Python Performance: When CPython Is Enough
Python is ‘slow’ in benchmarks; rarely the bottleneck in production. Optimization order matters.
Where Python is slow
Python: slow per CPU instruction; fast per developer hour.
Most Python production bottlenecks are I/O, DB, or algorithm choice.
Four-tier optimization
- Tier 1: profile + algorithm fix.
- Tier 2: pure-Python optimization.
- Tier 3: NumPy / pandas / numba.
- Tier 4: Cython / Rust extension.
When Cython/Rust
Cython: when hot loop is unavoidable; 10-100x speedup.
Rust extension (PyO3): cleaner; modern; growing.

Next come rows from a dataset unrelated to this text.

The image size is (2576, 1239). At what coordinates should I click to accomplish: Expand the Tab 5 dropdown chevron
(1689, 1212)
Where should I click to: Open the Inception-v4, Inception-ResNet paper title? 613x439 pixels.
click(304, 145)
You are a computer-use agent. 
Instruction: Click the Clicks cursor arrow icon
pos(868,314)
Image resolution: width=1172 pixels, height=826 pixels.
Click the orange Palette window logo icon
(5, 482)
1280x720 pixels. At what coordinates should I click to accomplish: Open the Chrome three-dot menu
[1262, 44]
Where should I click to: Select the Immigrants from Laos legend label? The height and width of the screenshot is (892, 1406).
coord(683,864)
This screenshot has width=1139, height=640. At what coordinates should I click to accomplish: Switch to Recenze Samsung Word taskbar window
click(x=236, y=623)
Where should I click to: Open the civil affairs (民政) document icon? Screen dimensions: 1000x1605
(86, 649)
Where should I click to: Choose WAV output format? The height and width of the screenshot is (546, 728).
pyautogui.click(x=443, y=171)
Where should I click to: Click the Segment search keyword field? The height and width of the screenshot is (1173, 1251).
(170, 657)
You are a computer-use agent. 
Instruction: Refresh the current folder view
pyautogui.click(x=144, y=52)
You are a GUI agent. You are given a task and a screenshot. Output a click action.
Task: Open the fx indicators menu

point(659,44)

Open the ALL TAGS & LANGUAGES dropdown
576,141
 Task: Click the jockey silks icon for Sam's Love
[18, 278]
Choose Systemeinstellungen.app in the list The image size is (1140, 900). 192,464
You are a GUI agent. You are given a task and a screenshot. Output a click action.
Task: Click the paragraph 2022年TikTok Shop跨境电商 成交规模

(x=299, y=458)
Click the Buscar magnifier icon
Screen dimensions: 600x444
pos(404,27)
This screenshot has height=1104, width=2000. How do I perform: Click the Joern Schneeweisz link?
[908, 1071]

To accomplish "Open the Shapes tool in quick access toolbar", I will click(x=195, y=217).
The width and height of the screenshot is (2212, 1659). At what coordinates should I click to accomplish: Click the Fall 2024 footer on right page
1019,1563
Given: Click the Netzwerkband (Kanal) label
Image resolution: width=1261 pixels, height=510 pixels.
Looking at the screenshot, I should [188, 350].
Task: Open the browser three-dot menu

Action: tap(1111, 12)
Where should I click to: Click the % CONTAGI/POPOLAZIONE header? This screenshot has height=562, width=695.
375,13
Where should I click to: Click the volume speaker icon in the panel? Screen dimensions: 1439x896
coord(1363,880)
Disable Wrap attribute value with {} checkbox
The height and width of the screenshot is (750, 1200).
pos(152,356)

Both: only after profiling proves it’s worth it.
PyPy niche
PyPy: JIT-compiled CPython-compatible. Faster on CPU-bound; not faster on I/O-bound.
Niche: scientific computing; long-running services. Most production Python sticks to CPython.
Antipatterns
- Cython before profiling. Optimizing wrong code.
- PyPy without testing all dependencies. Some C extensions break.
- Rewriting to Go for ‘speed.’ Often the bottleneck is not Python.
What to do this week
Three moves. (1) Apply this pattern to your slowest production endpoint. (2) Measure p99 before/after. (3) Document the win and ship the runbook so the team can reproduce.